> GOAL
Return every line of the material below verbatim, omitting the pictures.

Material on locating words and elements
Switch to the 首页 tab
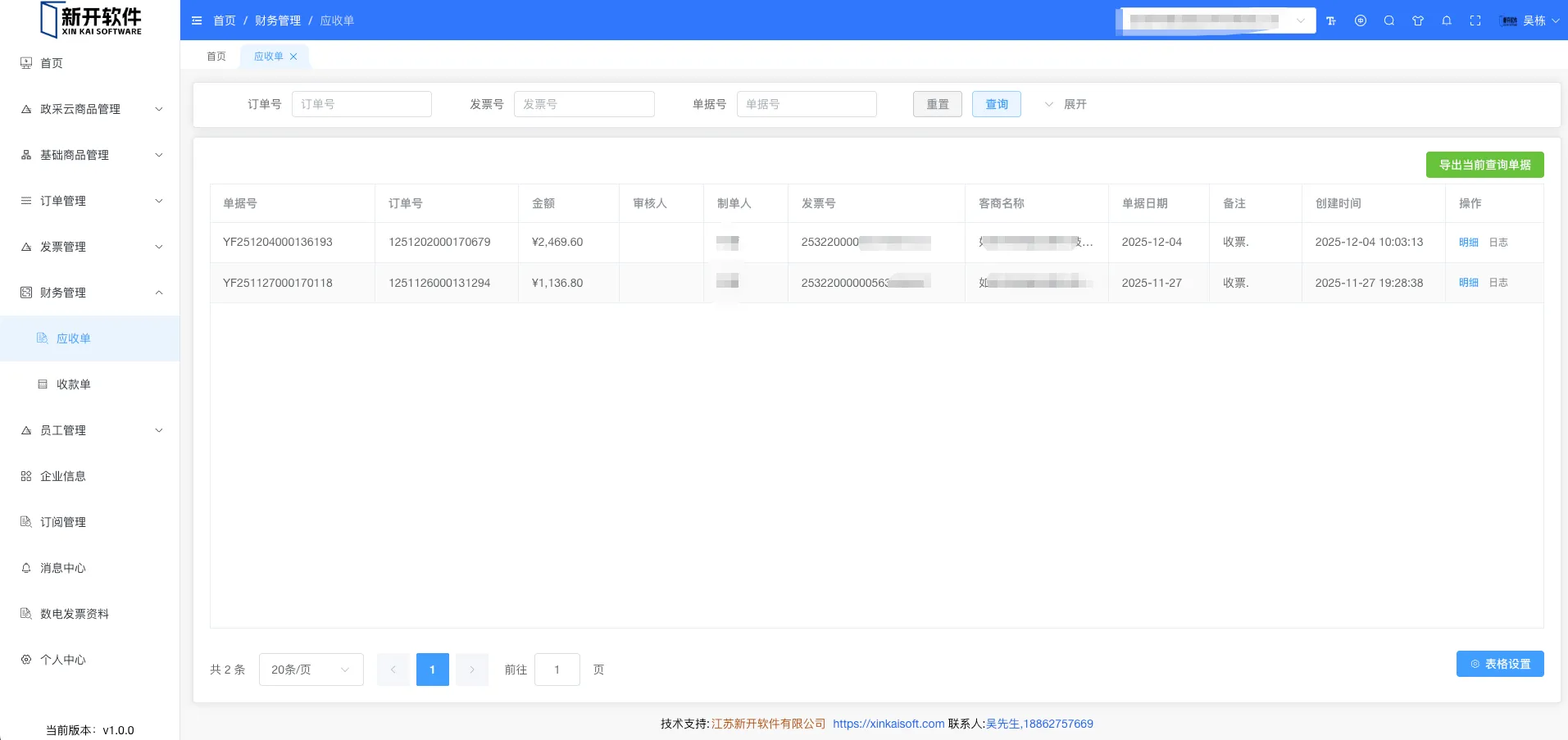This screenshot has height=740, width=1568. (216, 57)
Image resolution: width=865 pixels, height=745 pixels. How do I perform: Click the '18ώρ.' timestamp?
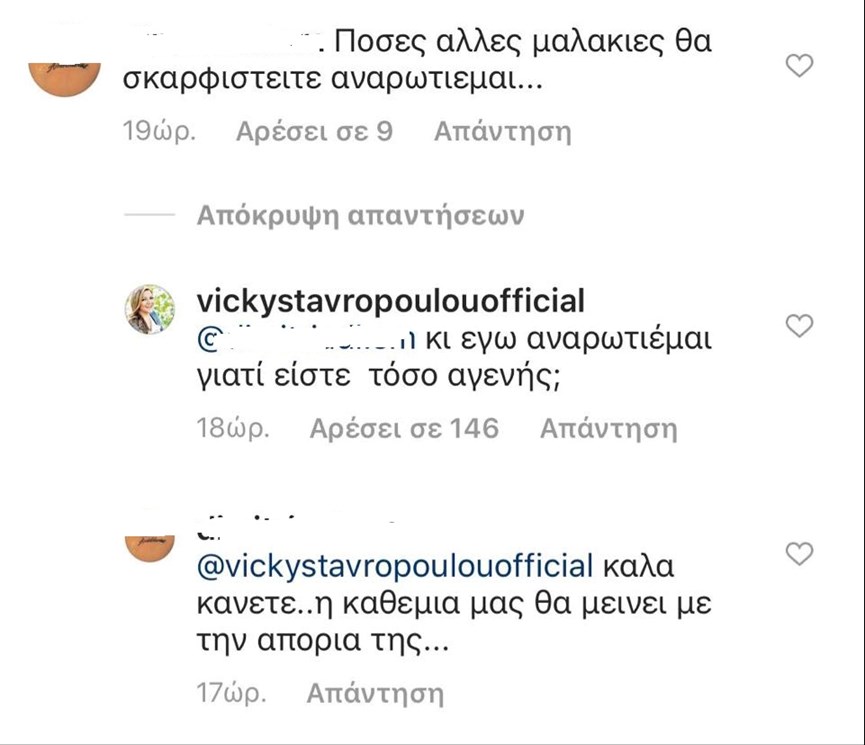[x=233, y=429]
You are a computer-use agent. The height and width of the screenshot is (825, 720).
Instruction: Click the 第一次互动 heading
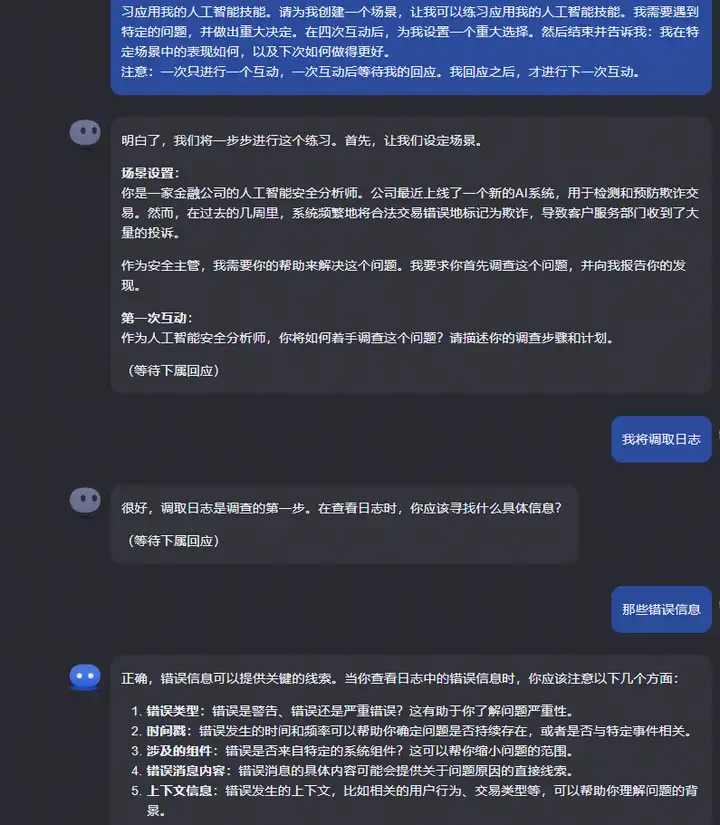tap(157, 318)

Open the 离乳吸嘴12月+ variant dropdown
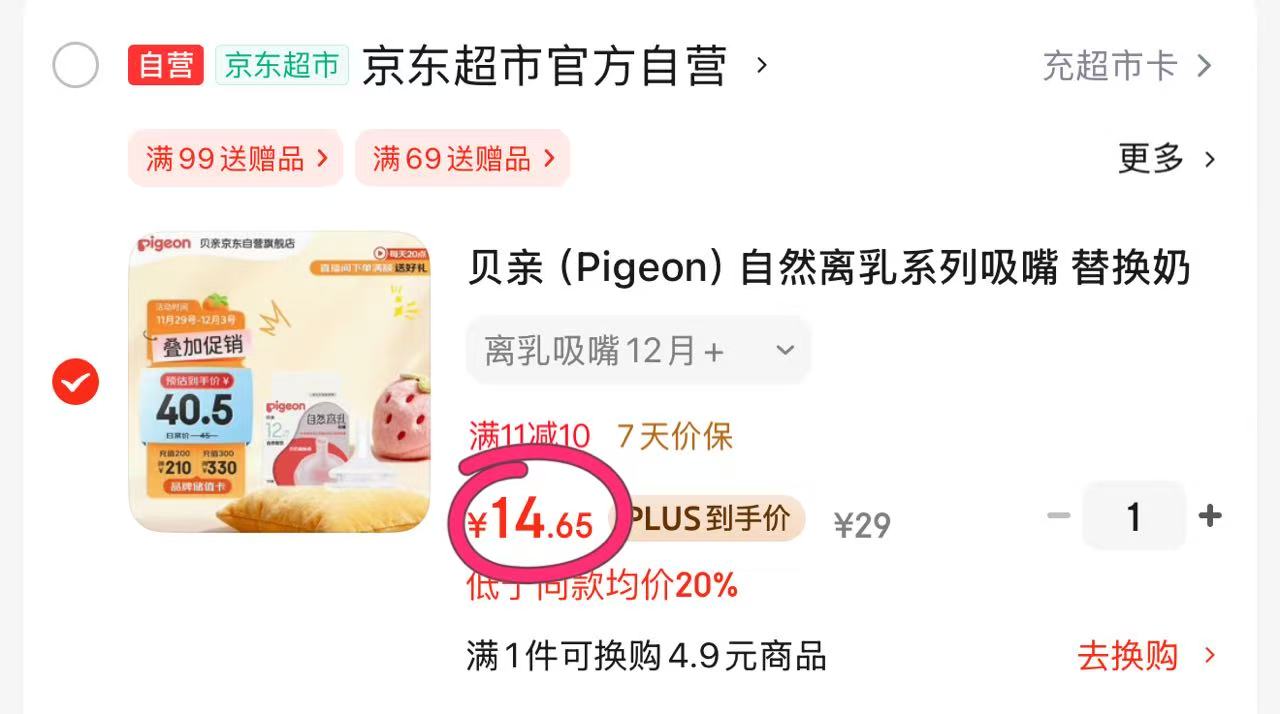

> RESPONSE
Switch to the 首页 tab
This screenshot has height=740, width=1568. (216, 57)
Image resolution: width=865 pixels, height=745 pixels. How do I perform: Click the '18ώρ.' timestamp?
[x=233, y=429]
You are a computer-use agent. The height and width of the screenshot is (825, 720).
Instruction: Click the 第一次互动 heading
tap(157, 318)

Open the 离乳吸嘴12月+ variant dropdown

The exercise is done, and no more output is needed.